▶ [Bacaan]:
-*-
Penyelidikan itu dinamakan dom sumuruping
banyu atau penyelidikan secara rahasia.
Setelah hasil nontoni ini memuaskan,
dan siperjaka sanggup menerima pilihan
orang tuanya, maka diadakan musyawarah
diantara orang tua / pinisepuh
si perjaka untuk menentukan tata cara
lamaran.
Lamaran
Melamar artinya meminang, karena pada
zaman dulu diantara pria dan wanita yang
akan menikah terkadang masih belum
saling mengenal, jadi hal ini orang
tualah yang mencarikan jodoh  dengan
cara menanyakan kepada seseorang apakah
puterinya sudah atau belum mempunyai
calon suami.
Dari sini bisa dirembug hari baik untuk
menerima
lamaran atas persetujuan bersama.
Upacara lamaran:
Pada hari yang telah ditetapkan,
datanglah utusan dari calon besan
yaitu orang tua calon pengantin pria
dengan membawa oleh-oleh. Pada zaman
dulu yang lazim disebut Jodang ( tempat makanan
dan lain sebagainya ) yang dipikul oleh empat orang pria.
Makanan tersebut biasanya terbuat dari
beras ketan antara lain : Jadah, wajik,
rengginan dan sebagainya.Menurut naluri
makanan tersebut mengandung makna
sebagaimana sifat dari bahan baku ketan
yang banyak glutennya sehingga lengket dan
diharapkan kelak kedua pengantin dan
antar besan tetap lengket(pliket,Jawa).
Setelah lamaran diterima kemudian kedua
belah pihak merundingkan hari baik
untuk melaksanakan upacara peningsetan.
Banyak keluarga Jawa masih
melestarikan sistem pemilihan hari pasaran
pancawara dalam menentukan hari baik
untuk upacara peningsetan dan hari ijab
pernikahan.
Peningsetan
Kata peningsetan adalah dari kata dasar
singset (Jawa) yang berarti ikat,
peningsetan jadi berarti pengikat.
Peningsetan adalah suatu upacara
penyerahan sesuatu sebagai pengikat
dari orang tua pihak
pengantin pria kepada pihak calon
pengantin putri.
Menurut tradisi peningset terdiri dari : Kain batik, bahan kebaya, semekan, perhiasan emas, uang yang lazim disebut tukon ( imbalan) disesuaikan kemampuan ekonominya jodang yang berisi: jadah, wajik, rengginan, gula, teh, pisang raja satu tangkep, lauk pauk dan satu jenjang kelapa yang dipikul tersendiri, satu jodoh ayam hidup. Untuk menyambut kedatangan ini diiringi dengan gending Nala Ganjur . Biasanya penentuan hari baik pernikahan ditentukan bersama antara kedua pihak setelah upacara peningsetan.
Upacara Tarub
Tarub adalah hiasan janur kuning
( daun kelapa yang masih muda ) yang
dipasang tepi tratag
yang terbuat dari bleketepe (  anyaman
daun kelapa yang hijau ).
-*-
Teruskan bacaan tentang adat pernikahan Jawa di atas, mulai sesudah kalimat terakhirnya.

Butir tersimpan dari sebuah koleksi
-*-
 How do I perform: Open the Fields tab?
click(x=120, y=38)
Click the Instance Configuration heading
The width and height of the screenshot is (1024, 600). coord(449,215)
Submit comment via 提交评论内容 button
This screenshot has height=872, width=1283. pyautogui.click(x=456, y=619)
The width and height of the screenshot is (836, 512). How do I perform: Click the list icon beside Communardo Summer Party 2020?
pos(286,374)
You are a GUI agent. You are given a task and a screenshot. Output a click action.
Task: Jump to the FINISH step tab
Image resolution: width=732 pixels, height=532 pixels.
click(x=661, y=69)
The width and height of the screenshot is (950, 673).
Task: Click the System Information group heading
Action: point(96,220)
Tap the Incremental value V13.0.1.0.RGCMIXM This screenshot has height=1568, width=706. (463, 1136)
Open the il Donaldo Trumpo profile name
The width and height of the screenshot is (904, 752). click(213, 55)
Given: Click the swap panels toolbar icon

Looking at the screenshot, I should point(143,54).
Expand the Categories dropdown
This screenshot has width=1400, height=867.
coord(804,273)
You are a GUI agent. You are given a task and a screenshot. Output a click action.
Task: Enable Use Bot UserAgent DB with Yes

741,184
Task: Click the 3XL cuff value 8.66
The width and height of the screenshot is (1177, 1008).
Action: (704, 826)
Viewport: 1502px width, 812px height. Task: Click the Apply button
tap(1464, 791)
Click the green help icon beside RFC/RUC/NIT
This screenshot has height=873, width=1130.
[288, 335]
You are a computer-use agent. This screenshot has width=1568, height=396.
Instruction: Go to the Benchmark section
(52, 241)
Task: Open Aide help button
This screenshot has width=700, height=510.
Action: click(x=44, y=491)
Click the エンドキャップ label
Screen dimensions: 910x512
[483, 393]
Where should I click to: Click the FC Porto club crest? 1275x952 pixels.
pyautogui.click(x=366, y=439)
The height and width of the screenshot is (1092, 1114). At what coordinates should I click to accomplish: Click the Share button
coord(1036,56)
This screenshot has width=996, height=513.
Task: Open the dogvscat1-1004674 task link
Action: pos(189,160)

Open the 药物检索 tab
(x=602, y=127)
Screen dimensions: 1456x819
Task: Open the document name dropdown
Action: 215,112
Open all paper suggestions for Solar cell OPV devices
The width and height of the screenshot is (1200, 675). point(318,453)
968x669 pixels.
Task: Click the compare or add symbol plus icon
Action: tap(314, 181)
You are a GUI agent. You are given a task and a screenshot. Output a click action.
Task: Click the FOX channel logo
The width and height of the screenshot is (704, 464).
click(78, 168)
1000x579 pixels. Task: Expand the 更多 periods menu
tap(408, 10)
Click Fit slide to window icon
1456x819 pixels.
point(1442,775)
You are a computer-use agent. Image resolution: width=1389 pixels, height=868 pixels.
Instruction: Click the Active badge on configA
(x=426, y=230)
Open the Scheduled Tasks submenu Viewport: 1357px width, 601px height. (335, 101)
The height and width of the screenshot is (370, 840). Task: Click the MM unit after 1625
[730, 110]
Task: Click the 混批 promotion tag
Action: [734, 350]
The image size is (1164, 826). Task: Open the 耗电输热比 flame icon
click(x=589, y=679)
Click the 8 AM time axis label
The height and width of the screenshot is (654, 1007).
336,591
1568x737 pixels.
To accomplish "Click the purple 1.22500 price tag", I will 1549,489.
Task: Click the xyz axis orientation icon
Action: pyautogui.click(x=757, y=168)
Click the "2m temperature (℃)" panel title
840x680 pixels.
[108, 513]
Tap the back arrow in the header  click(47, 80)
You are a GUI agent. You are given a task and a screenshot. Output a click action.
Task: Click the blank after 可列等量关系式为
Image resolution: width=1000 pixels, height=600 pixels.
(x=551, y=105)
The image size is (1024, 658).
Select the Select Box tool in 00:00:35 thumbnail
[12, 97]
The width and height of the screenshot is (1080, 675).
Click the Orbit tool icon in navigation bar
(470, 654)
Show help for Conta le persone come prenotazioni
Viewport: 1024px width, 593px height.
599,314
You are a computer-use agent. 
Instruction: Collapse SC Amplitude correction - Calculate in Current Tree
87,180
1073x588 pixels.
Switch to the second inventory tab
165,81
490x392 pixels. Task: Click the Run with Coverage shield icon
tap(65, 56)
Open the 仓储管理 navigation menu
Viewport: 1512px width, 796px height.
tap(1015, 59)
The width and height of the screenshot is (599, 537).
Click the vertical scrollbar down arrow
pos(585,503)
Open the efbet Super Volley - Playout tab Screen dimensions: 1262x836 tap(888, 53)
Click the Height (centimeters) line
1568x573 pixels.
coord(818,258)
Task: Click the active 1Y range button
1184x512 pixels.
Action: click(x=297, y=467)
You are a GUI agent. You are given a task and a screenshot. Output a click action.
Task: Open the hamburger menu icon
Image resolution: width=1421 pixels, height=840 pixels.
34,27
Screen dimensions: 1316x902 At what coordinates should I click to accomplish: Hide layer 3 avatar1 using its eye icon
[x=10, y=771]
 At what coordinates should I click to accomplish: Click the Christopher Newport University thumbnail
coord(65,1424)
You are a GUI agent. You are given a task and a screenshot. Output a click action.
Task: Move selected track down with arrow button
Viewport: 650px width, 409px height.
-*-
▶ [Jawaban]:
Pemasangan tarub biasanya dipasang
saat bersamaan dengan memandikan calon
pengantin( siraman, Jawa ) yaitu satu
hari sebelum pernikahan itu dilaksanakan.
Untuk perlengkapan tarub selain janur
kuning masih ada lagi antara lain yang
disebut dengan tuwuhan.
Adapun macamnya :
  • Dua batang pohon pisang raja yang buahnya tua/matang.
  • Dua janjang kelapa gading ( cengkir gading, Jawa )
  • Dua untai padi yang sudah tua.
  • Dua batang pohon tebu wulung ( tebu hitam ) yang lurus.
  • Daun beringin secukupnya.
  • Daun dadap srep.
Tuwuhan dan gegodongan ini dipasang di
kiri pintu gerbang satu unit dan dikanan
pintu gerbang  satu unit  ( bila selesai
pisang dan kelapa bisa diperebutkan pada
anak-anak )
Selain pemasangan tarub diatas masih
dilengkapi dengan perlengkapan-perlengkapan sbb.
(Ini merupakan petuah dan nasehat yang adi luhung, harapan
serta do’a kepada Tuhan Yang Maha Kuasa ) yang dilambangkan
melalui:
  1. Pisang raja dan pisang pulut yang berjumlah genap.
  2. Jajan pasar
  3. Nasi liwet yang dileri lauk serundeng.
  4. Kopi pahit, teh pahit, dan sebatang rokok.
  5. Roti tawar.
  6. Jadah bakar.
  7. Tempe keripik.
  8. Ketan, kolak, apem.
  9. Tumpeng gundul
  10. Nasi golong sejodo yang diberi lauk.
  11. Jeroan sapi, ento-ento, peyek gereh, gebing
  12. Golong lulut.
  13. Nasi gebuli
  14. Nasi punar
  15. Ayam 1 ekor
  16. Pisang pulut 1 lirang
  17. Pisang raja 1 lirang
  18. Buah-buahan + jajan pasar ditaruh yang tengah-tengahnya diberi tumpeng kecil.
  19. Daun sirih, kapur dan gambir
  20. Kembang telon (melati, kenanga dan kantil)
  21. Jenang merah, jenang putih, jenang baro-baro.
  22. Empon-empon, temulawak, temu giring, dlingo, bengle, kunir, kencur.
  23. Tampah(niru) kecil yang berisi beras 1 takir yang diatasnya 1
  24. butir telor ayam mentah, uang logam, gula merah 1 tangkep, 1 butir kelapa.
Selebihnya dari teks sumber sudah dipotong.